Answer: The sine graph will always pass through (0, 0), While the cosine graph wouldn't. If the graph is 2cosx, it will pass through (0, 2). How high the graphs go depend on its amplitude, (how high or how far the graphs go can sometimes be infinite).

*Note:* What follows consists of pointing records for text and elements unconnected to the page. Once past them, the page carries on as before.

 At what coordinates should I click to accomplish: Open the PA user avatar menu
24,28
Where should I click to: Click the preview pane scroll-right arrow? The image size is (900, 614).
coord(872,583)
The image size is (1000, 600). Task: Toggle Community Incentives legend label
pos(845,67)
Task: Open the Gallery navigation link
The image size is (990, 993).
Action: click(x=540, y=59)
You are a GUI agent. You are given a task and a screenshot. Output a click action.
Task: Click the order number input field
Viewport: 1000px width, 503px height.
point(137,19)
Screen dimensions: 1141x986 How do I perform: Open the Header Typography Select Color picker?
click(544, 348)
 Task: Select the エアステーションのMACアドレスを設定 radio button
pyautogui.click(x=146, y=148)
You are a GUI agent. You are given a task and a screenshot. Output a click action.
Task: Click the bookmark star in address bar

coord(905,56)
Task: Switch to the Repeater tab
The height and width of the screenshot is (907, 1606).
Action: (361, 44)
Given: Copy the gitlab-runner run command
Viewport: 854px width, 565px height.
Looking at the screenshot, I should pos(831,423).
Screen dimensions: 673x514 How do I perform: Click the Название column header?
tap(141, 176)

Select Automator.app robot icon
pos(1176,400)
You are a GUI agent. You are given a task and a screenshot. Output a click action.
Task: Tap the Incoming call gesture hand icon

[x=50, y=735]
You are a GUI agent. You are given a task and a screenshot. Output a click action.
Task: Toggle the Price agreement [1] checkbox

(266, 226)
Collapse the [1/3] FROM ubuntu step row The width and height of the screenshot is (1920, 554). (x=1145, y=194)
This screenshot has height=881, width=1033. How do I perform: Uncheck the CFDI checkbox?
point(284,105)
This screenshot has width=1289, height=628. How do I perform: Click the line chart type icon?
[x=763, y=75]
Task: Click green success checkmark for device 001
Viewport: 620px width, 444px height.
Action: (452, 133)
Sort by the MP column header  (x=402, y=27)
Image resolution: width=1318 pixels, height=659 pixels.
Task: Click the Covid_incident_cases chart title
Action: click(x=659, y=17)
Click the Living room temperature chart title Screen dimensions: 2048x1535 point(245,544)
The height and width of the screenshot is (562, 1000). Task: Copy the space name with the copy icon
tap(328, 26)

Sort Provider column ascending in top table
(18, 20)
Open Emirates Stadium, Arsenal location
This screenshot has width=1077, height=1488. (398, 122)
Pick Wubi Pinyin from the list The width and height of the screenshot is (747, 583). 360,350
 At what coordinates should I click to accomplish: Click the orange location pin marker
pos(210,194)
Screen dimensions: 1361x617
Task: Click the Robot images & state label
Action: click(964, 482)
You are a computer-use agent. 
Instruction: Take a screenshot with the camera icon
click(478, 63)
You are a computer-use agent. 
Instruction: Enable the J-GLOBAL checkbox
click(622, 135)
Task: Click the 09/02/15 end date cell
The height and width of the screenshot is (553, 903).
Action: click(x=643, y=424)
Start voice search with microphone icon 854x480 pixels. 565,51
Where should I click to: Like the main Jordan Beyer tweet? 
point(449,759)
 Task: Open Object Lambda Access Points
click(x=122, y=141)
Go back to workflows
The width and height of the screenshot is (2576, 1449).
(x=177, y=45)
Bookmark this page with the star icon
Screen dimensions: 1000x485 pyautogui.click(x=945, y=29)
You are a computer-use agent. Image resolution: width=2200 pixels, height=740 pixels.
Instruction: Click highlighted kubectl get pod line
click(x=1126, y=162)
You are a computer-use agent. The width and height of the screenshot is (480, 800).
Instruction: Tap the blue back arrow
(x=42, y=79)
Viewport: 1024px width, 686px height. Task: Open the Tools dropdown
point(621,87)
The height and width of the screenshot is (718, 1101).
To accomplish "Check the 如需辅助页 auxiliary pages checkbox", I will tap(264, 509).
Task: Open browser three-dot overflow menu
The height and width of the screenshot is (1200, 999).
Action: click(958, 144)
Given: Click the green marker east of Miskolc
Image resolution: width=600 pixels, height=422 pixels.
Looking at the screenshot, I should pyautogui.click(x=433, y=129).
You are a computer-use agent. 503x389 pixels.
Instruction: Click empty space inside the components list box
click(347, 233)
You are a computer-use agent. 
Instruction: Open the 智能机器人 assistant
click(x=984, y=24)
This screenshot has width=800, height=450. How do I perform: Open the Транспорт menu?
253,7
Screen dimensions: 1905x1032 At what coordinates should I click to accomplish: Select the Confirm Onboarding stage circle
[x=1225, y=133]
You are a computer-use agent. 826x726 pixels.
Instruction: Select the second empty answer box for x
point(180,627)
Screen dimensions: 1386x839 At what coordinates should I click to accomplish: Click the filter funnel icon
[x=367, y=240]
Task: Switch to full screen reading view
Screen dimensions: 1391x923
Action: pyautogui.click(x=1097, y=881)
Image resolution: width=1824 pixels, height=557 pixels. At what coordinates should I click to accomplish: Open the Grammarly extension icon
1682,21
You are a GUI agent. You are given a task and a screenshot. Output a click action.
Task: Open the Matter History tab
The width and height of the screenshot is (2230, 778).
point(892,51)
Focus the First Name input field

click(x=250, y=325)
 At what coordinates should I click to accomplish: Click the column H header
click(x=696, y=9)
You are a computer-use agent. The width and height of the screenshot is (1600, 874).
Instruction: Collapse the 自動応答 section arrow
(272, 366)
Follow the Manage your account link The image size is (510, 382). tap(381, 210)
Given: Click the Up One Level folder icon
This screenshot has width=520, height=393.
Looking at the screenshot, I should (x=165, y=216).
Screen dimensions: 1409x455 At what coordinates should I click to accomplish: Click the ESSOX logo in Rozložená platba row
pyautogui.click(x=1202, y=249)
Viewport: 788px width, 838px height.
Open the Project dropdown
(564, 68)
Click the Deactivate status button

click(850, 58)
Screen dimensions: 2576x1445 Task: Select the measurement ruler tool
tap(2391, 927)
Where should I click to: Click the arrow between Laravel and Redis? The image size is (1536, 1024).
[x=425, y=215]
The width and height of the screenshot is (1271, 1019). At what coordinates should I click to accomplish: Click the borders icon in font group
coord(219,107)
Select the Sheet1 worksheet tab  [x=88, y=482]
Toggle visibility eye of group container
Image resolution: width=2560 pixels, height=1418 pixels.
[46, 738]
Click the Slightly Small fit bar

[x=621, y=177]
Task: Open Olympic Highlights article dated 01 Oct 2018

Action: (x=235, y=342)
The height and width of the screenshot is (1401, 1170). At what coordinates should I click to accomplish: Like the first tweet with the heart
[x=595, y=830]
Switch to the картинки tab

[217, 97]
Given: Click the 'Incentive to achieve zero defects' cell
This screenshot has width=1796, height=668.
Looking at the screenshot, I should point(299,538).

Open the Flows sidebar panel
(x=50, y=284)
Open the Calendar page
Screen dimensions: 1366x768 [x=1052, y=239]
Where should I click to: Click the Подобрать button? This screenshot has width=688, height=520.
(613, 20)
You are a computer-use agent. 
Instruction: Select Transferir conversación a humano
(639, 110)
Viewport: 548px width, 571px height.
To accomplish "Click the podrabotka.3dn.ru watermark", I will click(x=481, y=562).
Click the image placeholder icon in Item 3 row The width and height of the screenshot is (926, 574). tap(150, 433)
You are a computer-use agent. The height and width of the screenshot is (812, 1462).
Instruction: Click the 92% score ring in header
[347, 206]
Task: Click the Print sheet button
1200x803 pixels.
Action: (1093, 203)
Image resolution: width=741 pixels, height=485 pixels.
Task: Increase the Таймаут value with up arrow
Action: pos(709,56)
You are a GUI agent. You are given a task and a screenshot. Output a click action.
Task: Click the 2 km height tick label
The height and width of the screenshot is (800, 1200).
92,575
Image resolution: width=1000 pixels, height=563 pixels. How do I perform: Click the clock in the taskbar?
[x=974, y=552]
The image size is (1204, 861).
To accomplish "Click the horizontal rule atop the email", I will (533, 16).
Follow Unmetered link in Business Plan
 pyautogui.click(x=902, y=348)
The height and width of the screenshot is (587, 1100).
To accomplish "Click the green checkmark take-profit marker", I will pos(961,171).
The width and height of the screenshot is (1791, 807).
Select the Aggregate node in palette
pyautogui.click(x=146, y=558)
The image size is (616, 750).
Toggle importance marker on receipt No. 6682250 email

Part 2: Using these similarities and differences, how would you transform f(x) = 3 sin(4x - π) + 4 into a cosine function in the form f(x) = a cos(bx - c) + d?

• Algebra II - ,

trig identity:
sin theta = cos (pi/2-theta)
so
y = 3 sin (4x-pi) + 4
but from above trig identity
y = 3 cos [ pi/2 - (4x-pi) ] + 4
or
y = 3 cos (-4x + 3 pi/2) + 4
but
cos (- theta) = cos theta
so
y = 3 cos (4x-3 pi/2) + 4

• Algebra II - ,

Thank you

• Algebra II - ,

also in your explanation explain that the cosine curve is 90 degrees or pi/2 radians behind the sine curve if you graph y = sin theta and y = cos theta versus theta

• Algebra II - ,

You are welcome :)

• Algebra II - ,

By the way, there are an infinite number of solutions. eg 3 cos (4x - 7 pi/2)+4
or
- 3 cos(4x -pi/2) + 4
etc

• Algebra II - ,

3-x/(x+3)(x-3)

• Algebra II - ,

is this right?

• Algebra II - ,

this helped me a lot